# WHAT IS ASKED
Can you copy out, word for word, the material between the lines holding "The height and" and "What are the", inclusive?

BEGIN DATA SUPPLIED

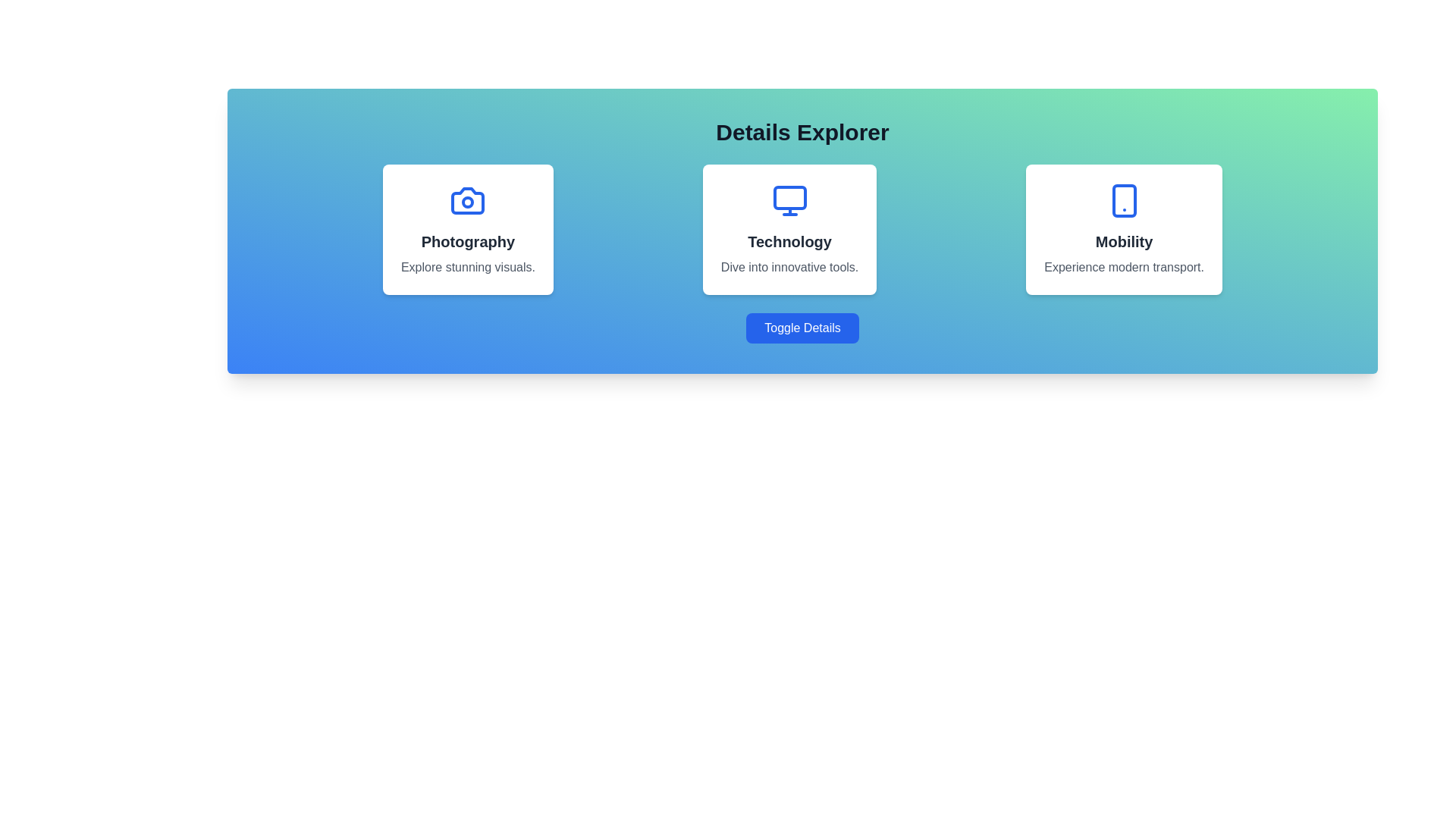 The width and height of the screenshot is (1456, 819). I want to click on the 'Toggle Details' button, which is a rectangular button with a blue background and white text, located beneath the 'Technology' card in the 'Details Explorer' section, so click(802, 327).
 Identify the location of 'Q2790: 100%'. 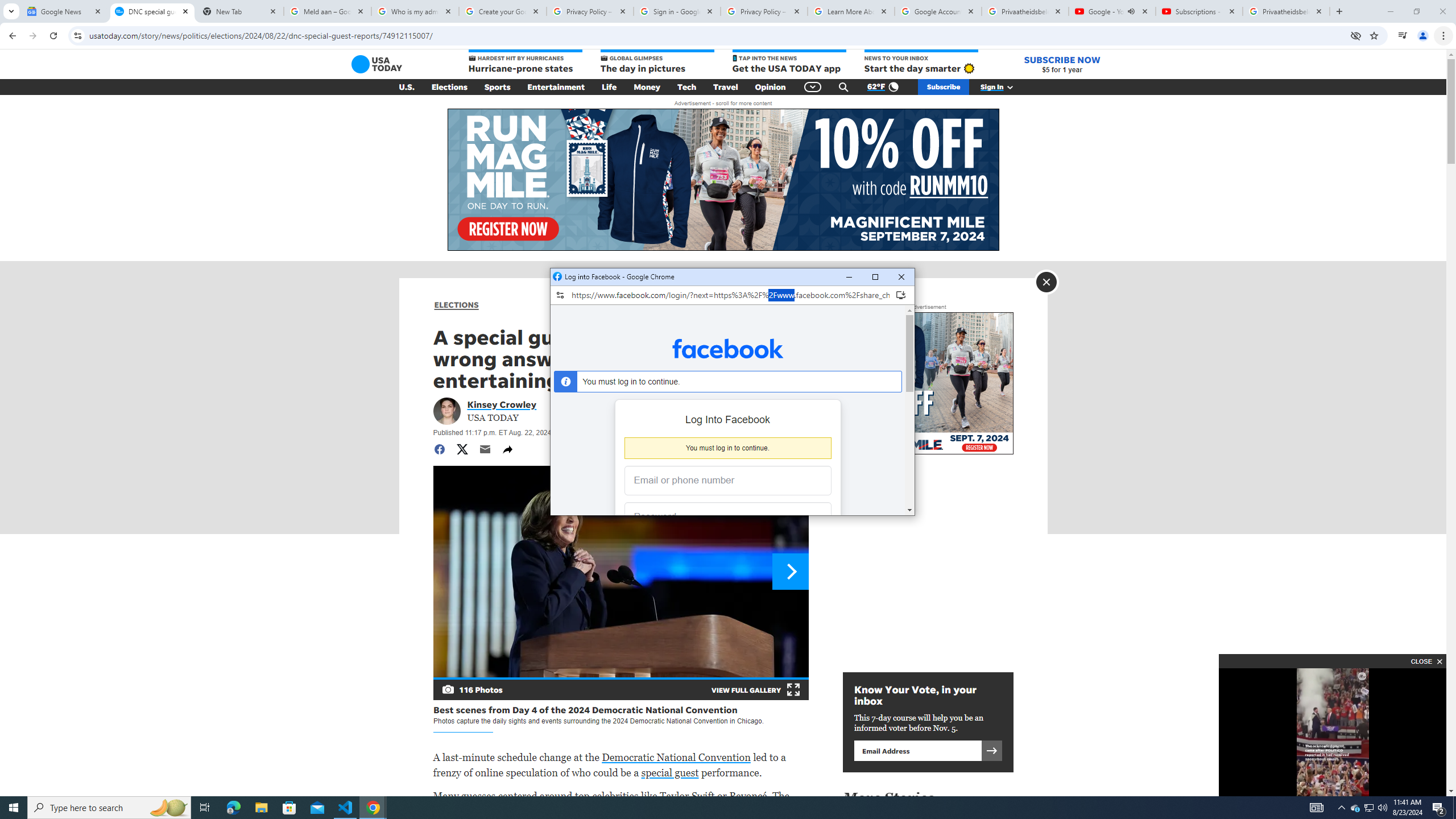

END DATA SUPPLIED
BEGIN DATA SUPPLIED

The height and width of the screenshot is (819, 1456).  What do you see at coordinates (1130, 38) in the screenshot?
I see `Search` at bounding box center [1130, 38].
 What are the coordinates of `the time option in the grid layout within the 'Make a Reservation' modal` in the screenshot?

END DATA SUPPLIED

# WRITTEN RESPONSE
The height and width of the screenshot is (819, 1456).  What do you see at coordinates (1130, 38) in the screenshot?
I see `Search` at bounding box center [1130, 38].
 What are the coordinates of `the time option in the grid layout within the 'Make a Reservation' modal` in the screenshot?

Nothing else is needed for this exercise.